§ **Given passage**
::::

Whereas modern science concerns the mathematical modeling of phenomena,
essentially a passive activity, modern engineering involves determining
operations to actively alter phenomena to effect desired changes of behavior.
It begins with a scientific (mathematical) model and applies mathematical
methods to derive a suitable intervention for the given objective. Since one
would prefer the best possible intervention, engineering inevitably becomes
optimization and, since all but very simple systems must account for
randomness, modern engineering might be defined as the study of optimal
operators on random processes. The seminal work in the birth of modern
engineering is the Wiener–Kolmogorov theory of optimal linear filtering on
stochastic processes developed in the 1930s. As Newton’s laws constitute the
gateway into modern science, the Wiener–Kolmogorov theory is the gateway
into modern engineering.
The design of optimal operators takes different forms depending on the
random process constituting the scientific model and the operator class of
interest. The operators might be linear filters, morphological filters,
controllers, classifiers, or cluster operators, each having numerous domains
of application. The underlying random process might be a random signal/image for filtering, a Markov process for control, a feature-label distribution
for classification, or a random point set for clustering. In all cases, operator
class and random process must be united in a criterion (cost function) that
characterizes the operational objective and, relative to the criterion, an
optimal operator found. For the classical Wiener filter, the model is a pair of
jointly distributed wide-sense stationary random signals, the objective is to
estimate a desired signal from an observed signal via a linear filter, and the
cost function to be minimized is the mean-square error between the filtered
observation and the desired signal.

::::

§ **Records**
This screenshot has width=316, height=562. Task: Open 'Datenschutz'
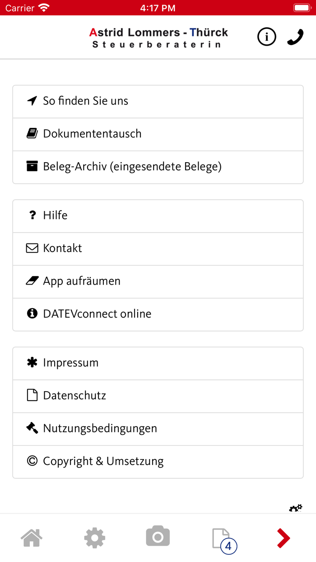pos(74,395)
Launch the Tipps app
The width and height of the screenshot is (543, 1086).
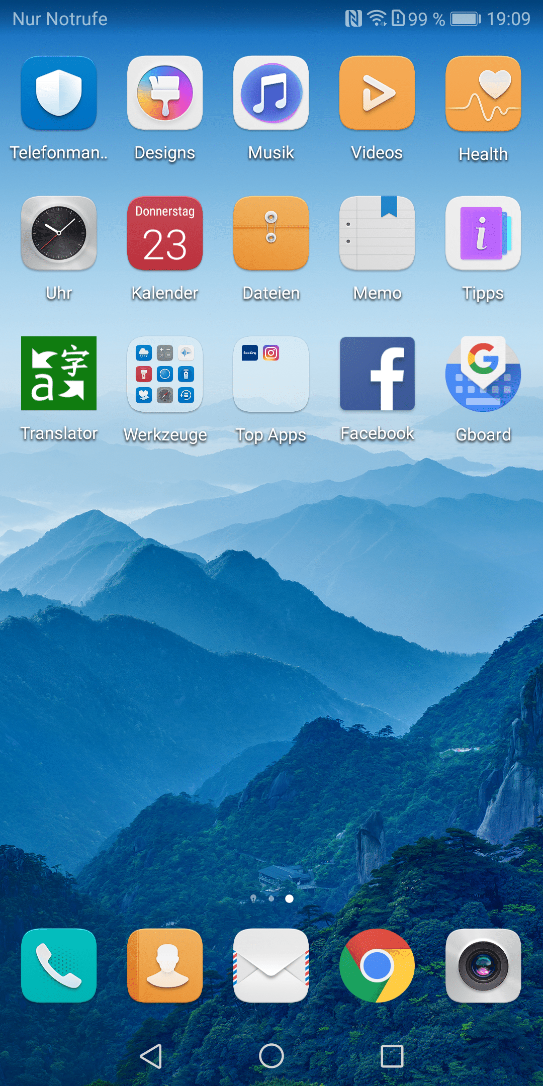(x=483, y=234)
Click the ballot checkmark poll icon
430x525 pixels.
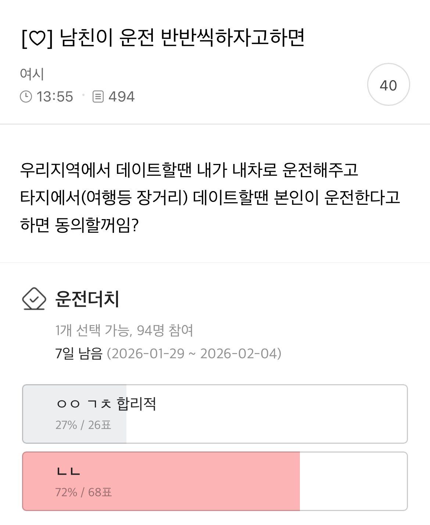(x=34, y=299)
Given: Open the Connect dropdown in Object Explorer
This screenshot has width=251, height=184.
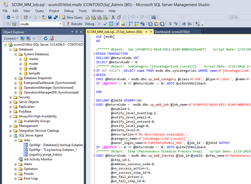Looking at the screenshot, I should [x=11, y=38].
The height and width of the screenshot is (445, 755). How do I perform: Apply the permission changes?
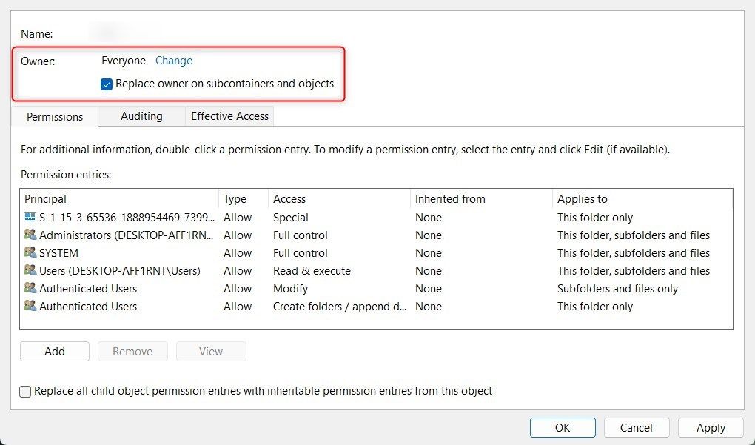(x=711, y=427)
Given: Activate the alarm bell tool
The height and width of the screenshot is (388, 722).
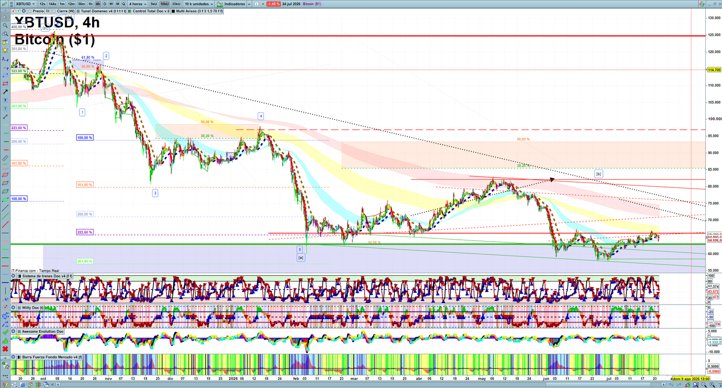Looking at the screenshot, I should pos(5,50).
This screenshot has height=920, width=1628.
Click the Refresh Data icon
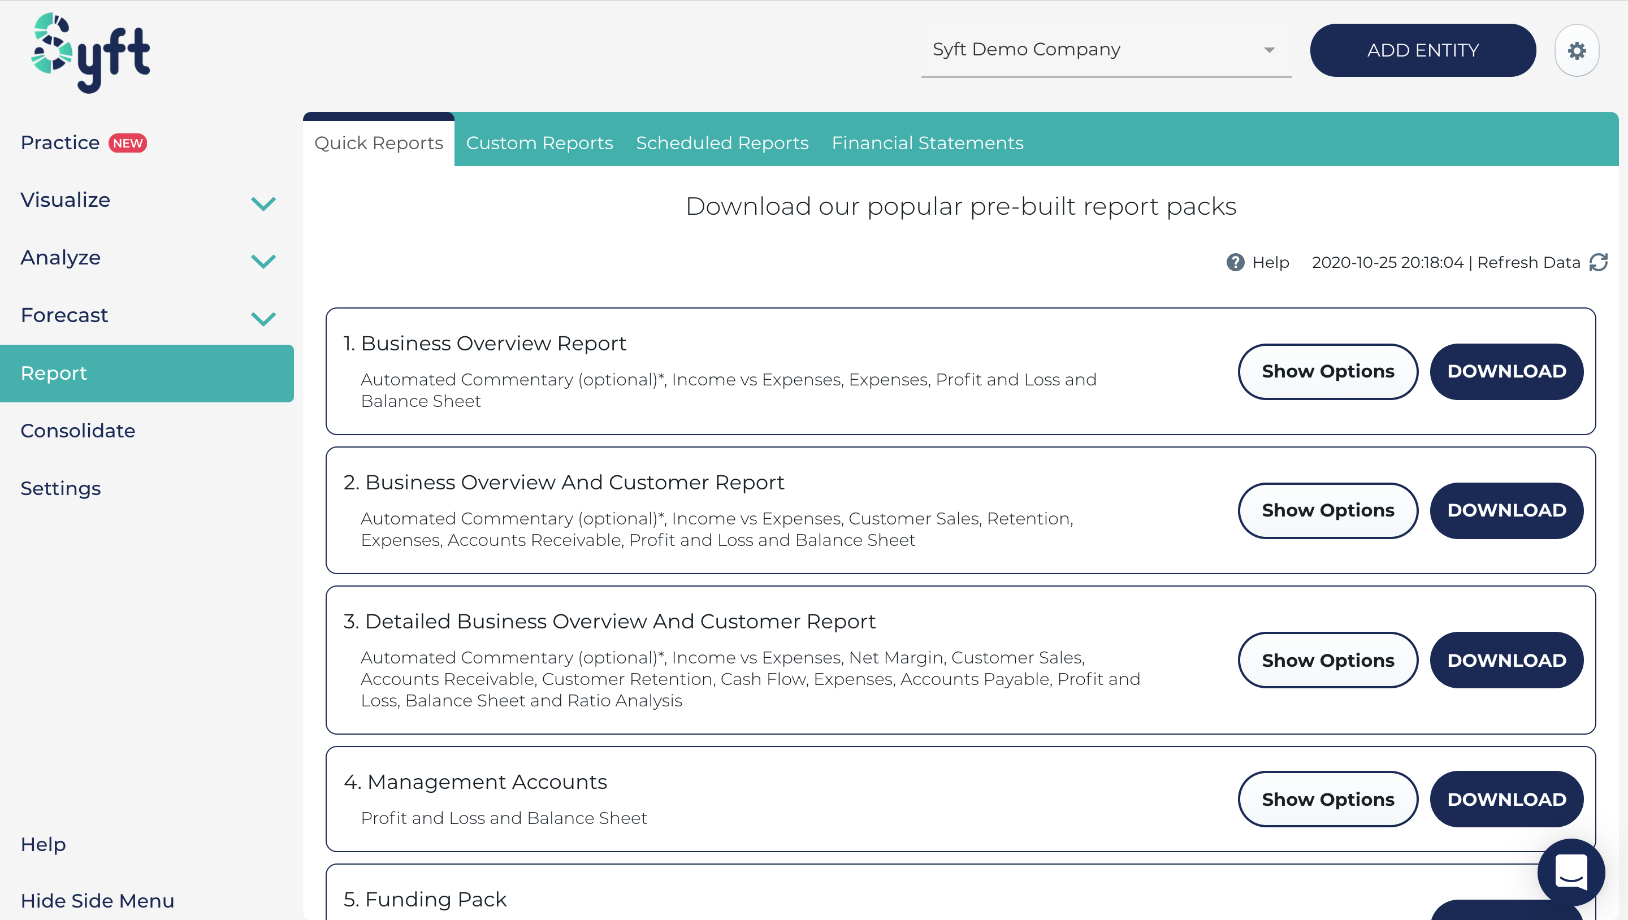tap(1598, 262)
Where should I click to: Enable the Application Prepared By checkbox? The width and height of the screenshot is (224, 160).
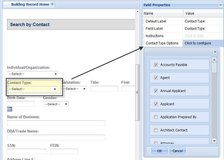click(x=156, y=117)
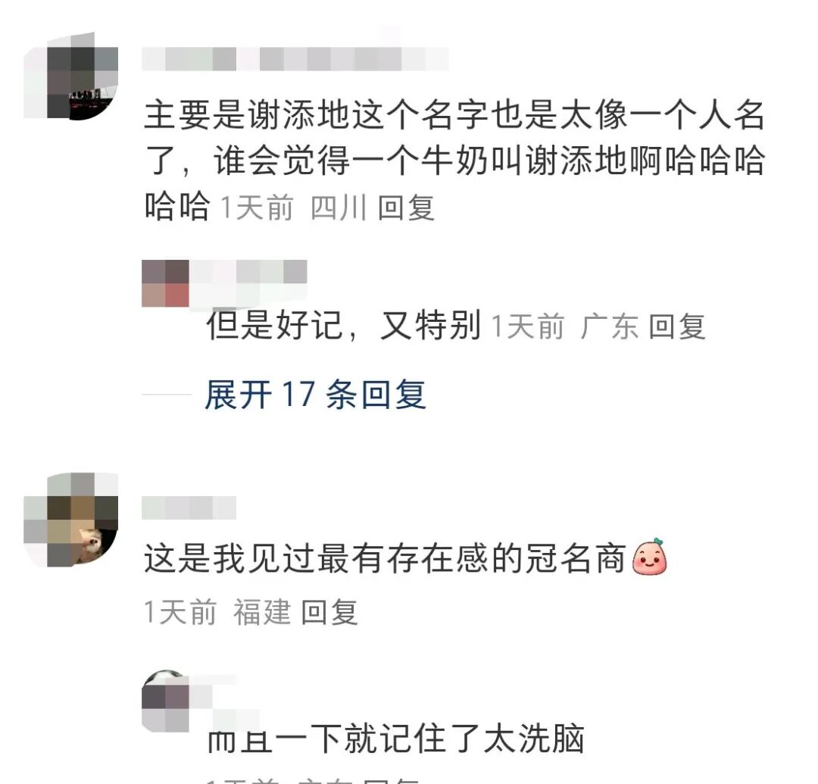Viewport: 818px width, 784px height.
Task: Open blurred username above 谢添地 comment
Action: 295,59
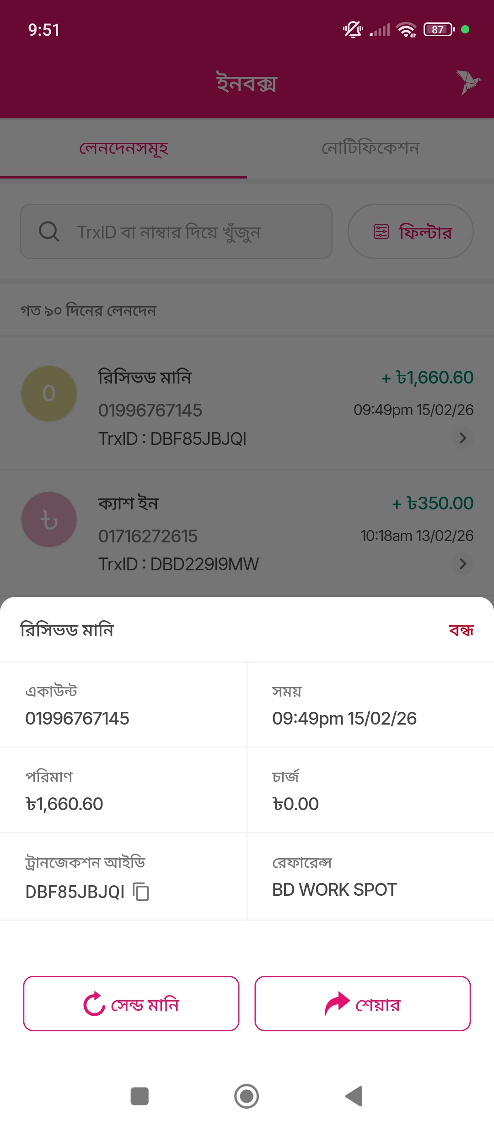Tap the bKash bird logo icon
The width and height of the screenshot is (494, 1126).
pos(467,82)
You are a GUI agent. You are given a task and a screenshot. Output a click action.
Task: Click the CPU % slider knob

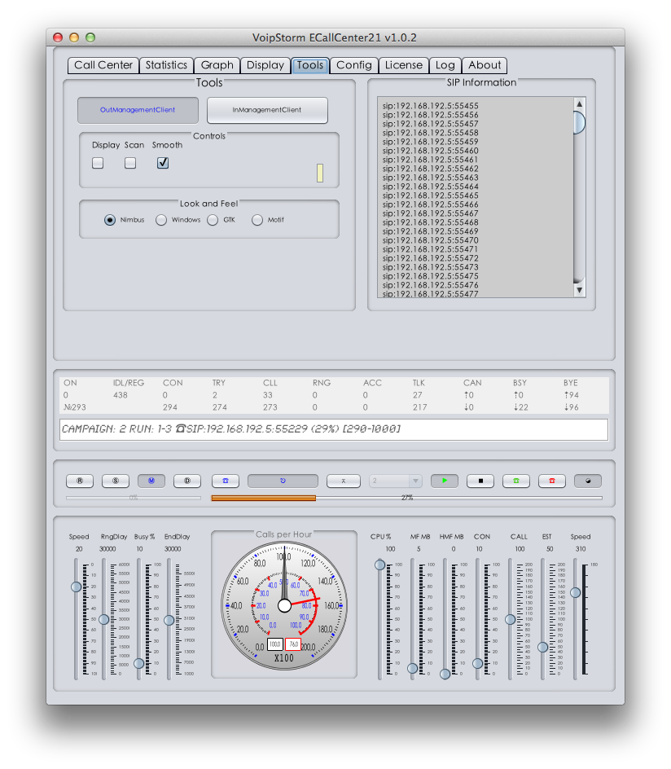click(379, 565)
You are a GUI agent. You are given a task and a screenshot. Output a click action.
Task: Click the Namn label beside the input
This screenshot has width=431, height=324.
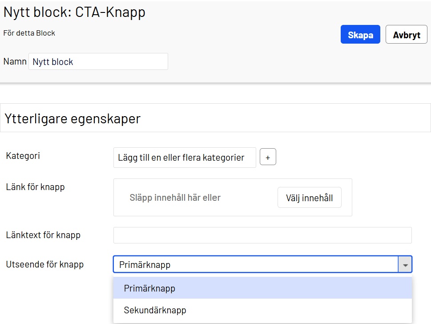(15, 61)
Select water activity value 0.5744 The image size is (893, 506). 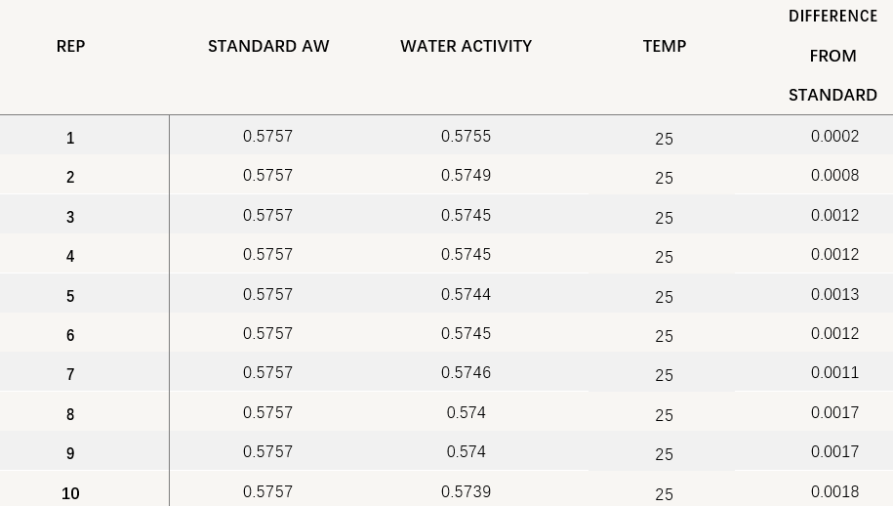click(466, 294)
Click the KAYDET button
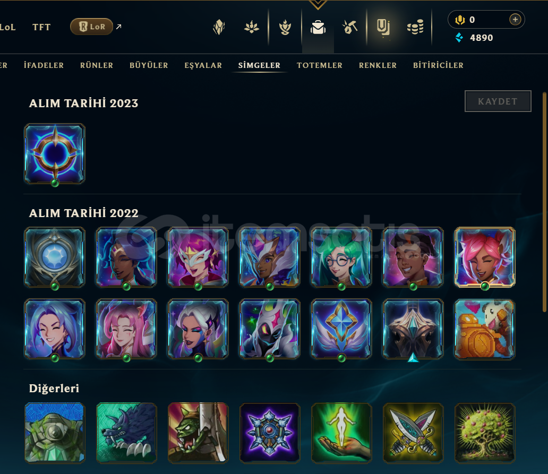Image resolution: width=548 pixels, height=474 pixels. click(x=498, y=101)
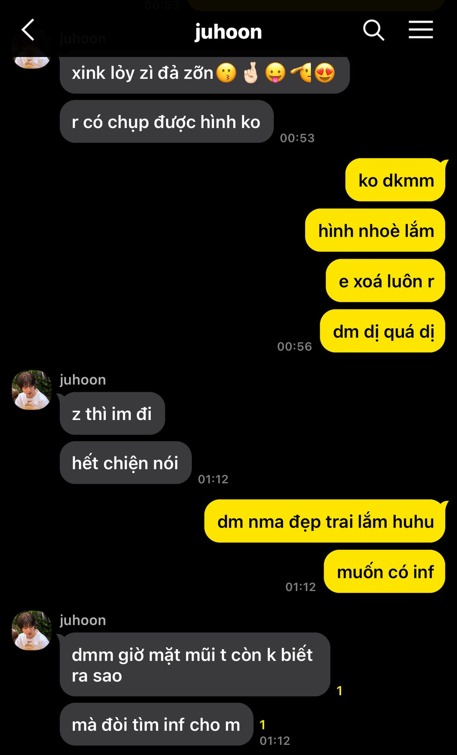Open the search magnifier icon

(x=373, y=30)
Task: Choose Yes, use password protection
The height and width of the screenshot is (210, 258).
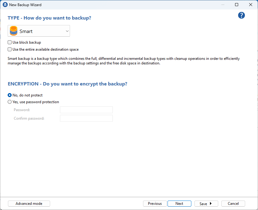Action: (x=10, y=102)
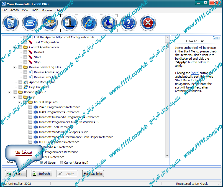Open the disk cleaner toolbar icon
223x187 pixels.
(50, 23)
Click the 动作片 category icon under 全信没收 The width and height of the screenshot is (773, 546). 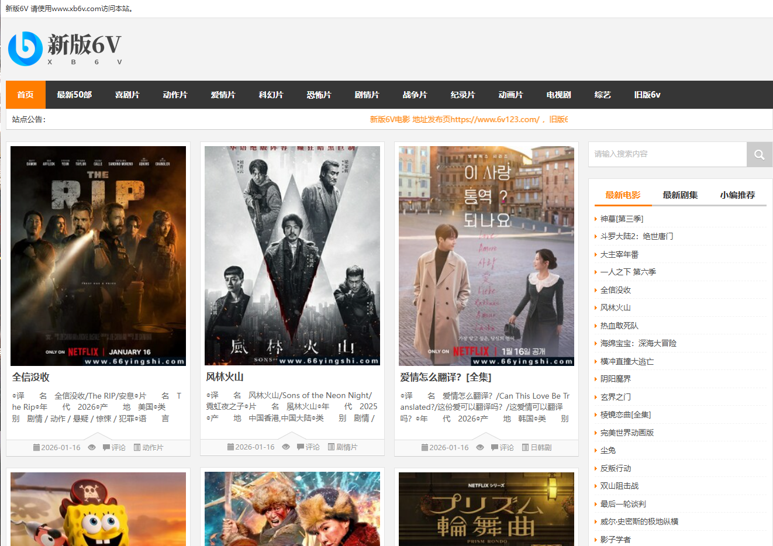(x=137, y=447)
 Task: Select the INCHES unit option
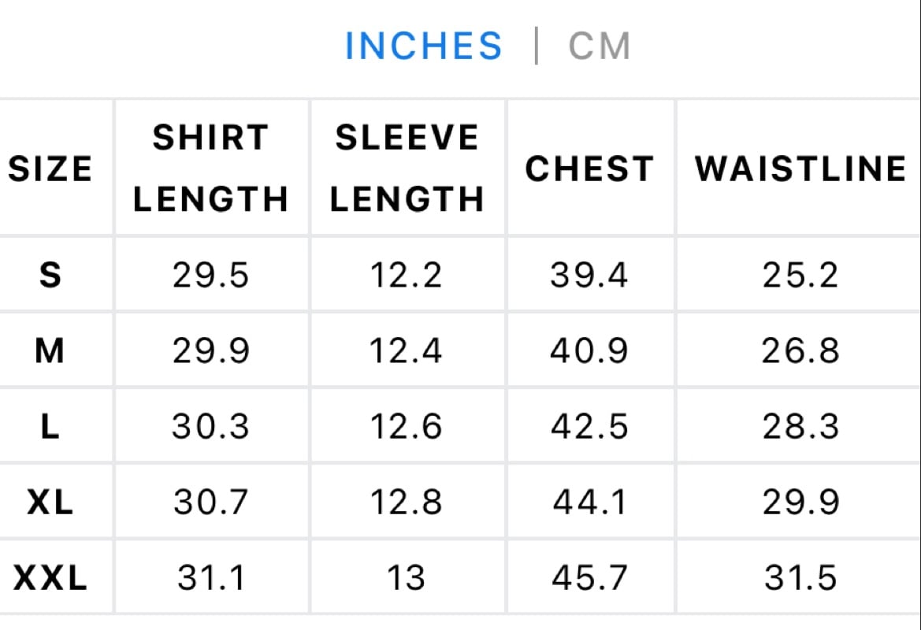(x=424, y=46)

::::

§ **What this exercise asks**
**A)** Retype the passage on modern engineering between "Whereas modern science" and "into modern engineering.", inclusive.
**B)** According to the passage on modern engineering, what cost function does the classical Wiener filter minimize?
**C)** Carry on the passage on modern engineering from where it stops.

§ **Task answers**
**A)**
Whereas modern science concerns the mathematical modeling of phenomena,
essentially a passive activity, modern engineering involves determining
operations to actively alter phenomena to effect desired changes of behavior.
It begins with a scientific (mathematical) model and applies mathematical
methods to derive a suitable intervention for the given objective. Since one
would prefer the best possible intervention, engineering inevitably becomes
optimization and, since all but very simple systems must account for
randomness, modern engineering might be defined as the study of optimal
operators on random processes. The seminal work in the birth of modern
engineering is the Wiener–Kolmogorov theory of optimal linear filtering on
stochastic processes developed in the 1930s. As Newton’s laws constitute the
gateway into modern science, the Wiener–Kolmogorov theory is the gateway
into modern engineering.

**B)** The mean-square error between the filtered observation and the desired signal.

**C)**
Besides the mathematical and computational issues that arise with
classical operator optimization, especially with nonlinear operators, nonstationary
processes, and high dimensions, a more profound issue is uncertainty
in the scientific model. For instance, a long recognized problem with linear
filtering is incomplete knowledge regarding the covariance functions (or
power spectra in the case of Wiener filtering). Not only must optimization be
relative to the original cost function, be it mean-square error in linear filtering
or classification/clustering error in pattern recognition, optimization must also
take into account uncertainty in the underlying random process. Optimization
is no longer relative to a single random process but instead relative to an
uncertainty class of random processes. This means the postulation of a new
cost function integrating the original cost function with the model uncertainty.
If there is a prior distribution (or posterior distribution if data are employed)
governing likelihood in the uncertainty class, then one can choose an operator
from some class of operators that minimizes the expected cost over the
uncertainty class. In the absence of a prior distribution, one might take a
minimax approach and choose an operator that minimizes the maximum cost
over the uncertainty class.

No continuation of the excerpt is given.